If you’re doing some more risky waterfowl hunting, especially with a duck boat, I like to go hunting with a “camp civilian” as my uncle likes to call them. Essentially, someone who’s not there to hunt but is happy to just go hike around and stay close to camp. That way, they can easily check in on you if needed!
#8 – Stay Hydrated!
I’m only putting this one here because it is so easy to forget that you are thirsty or hungry in cold weather. I always forget to drink water in colder climates, but it is just as important. Dehydration and hypoglycemia can impair your judgment, increase your risk of hypothermia, and also mess up good shots. Stay safe: drink water and bring a snack!
#9 – Keep Your Cell Phone in a Waterproof Case:
I found a little waterproof zip-lock-looking thing from Walmart that saved my phone more than once. I recommend investing.

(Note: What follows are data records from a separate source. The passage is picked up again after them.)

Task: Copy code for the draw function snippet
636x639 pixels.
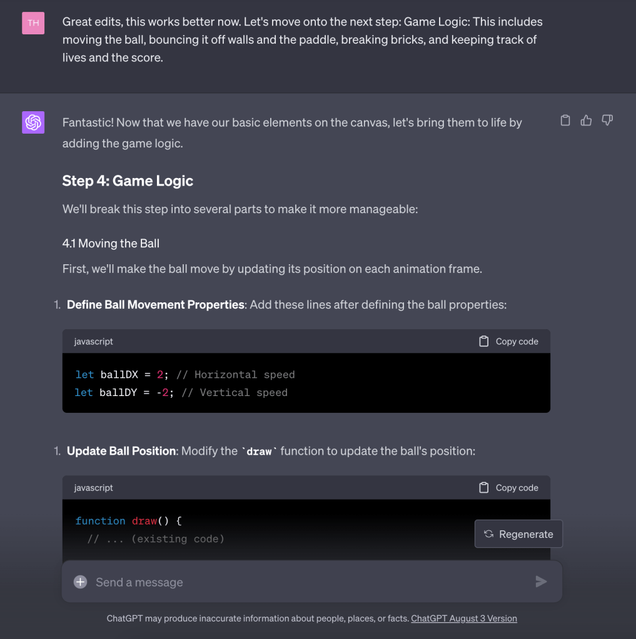Action: click(x=508, y=488)
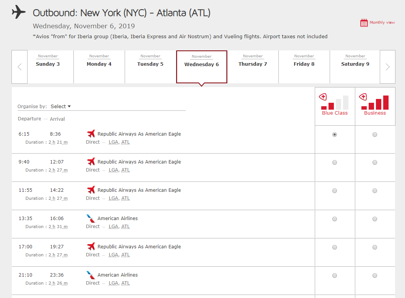Click the American Eagle logo on 17:00 flight

tap(91, 246)
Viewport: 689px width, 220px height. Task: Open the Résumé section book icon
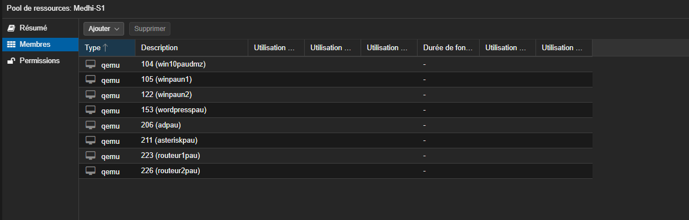tap(11, 28)
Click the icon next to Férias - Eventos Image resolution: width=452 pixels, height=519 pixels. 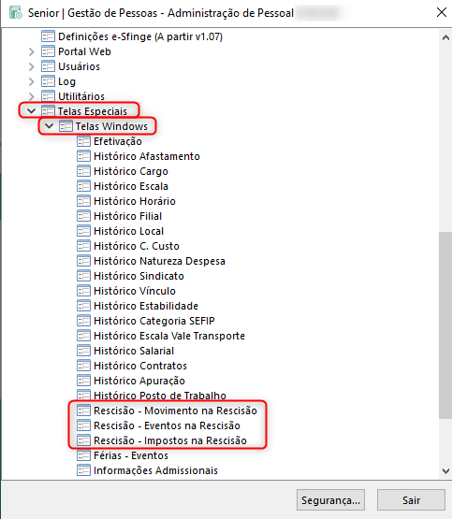pyautogui.click(x=83, y=455)

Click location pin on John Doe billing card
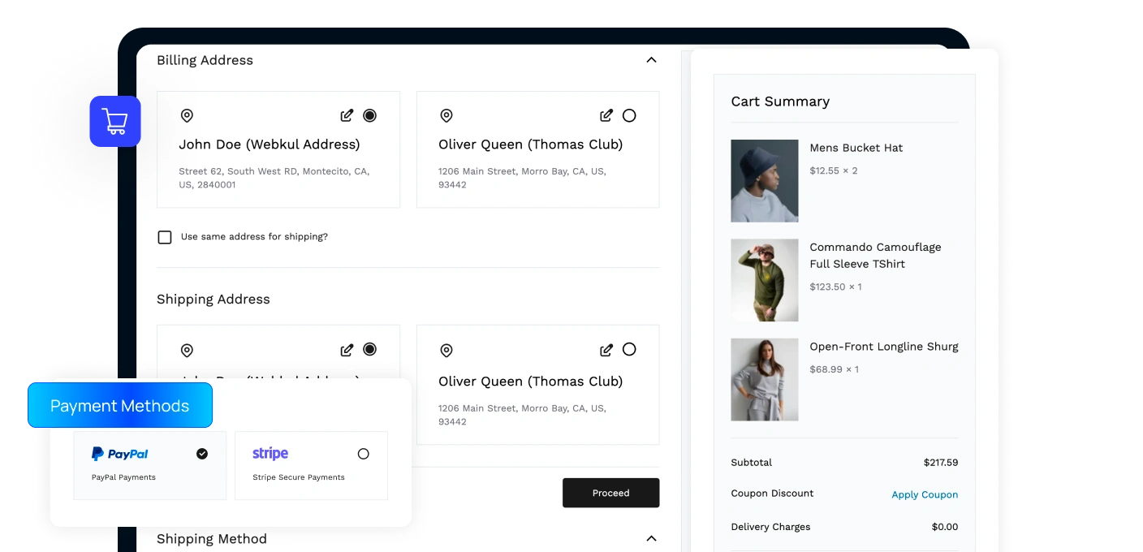tap(187, 116)
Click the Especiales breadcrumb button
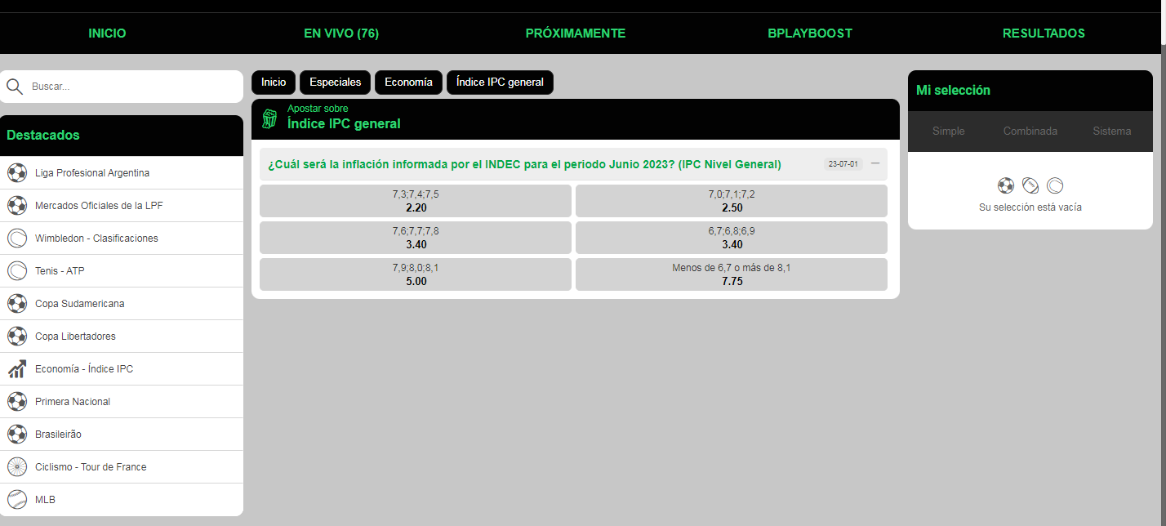Image resolution: width=1166 pixels, height=526 pixels. tap(335, 82)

#10 – Know the Signs of Hypothermia:
If you are like me and manage to fall through the ice, ensure that you know the signs of hypothermia so that you can act quickly. Symptoms include shivering, fatigue, confusion, and loss of coordination. Get to shelter quickly, drink something warm, get rid of wet layers and replace them with dry ones, and get body heat from someone else.
Also, remember that you can get hypothermia without falling into the water. Hypothermia occurs when your body loses heat faster than it can produce it, and if the wind is cold enough, it can happen without you even noticing. Just be in the know!
Safety First and Second, Fun Third! What Precautions Should Hunters Take Near Cold Water?
Regardless of experience, refreshing up on safety tips in any form of environment can never hurt. If you’re going waterfowl hunting or fishing, and you keep in mind the tips discussed in this article you’ll be more than prepared for your next adventure.
Cold water is a silent killer because we tend to be so sure of our own steps and judgment. I remember always thinking “Oh it’ll never happen to me, I actually know what I’m doing” – yet still managed to almost off myself by getting greedy on ice.
What saved me was all the safety precautions I’d put in place to ensure that no matter how cocky I get, I am always staying safe so that I can return to my loved ones. Hunting is exhilarating and life-improving, but by the nature of the harsh wilderness we surround ourselves in, can also be incredibly dangerous.
Know your area, pack the right things, avoid ice, drink water, and know the signs of hyperthermia, and you’ll be good to go. Happy hunting!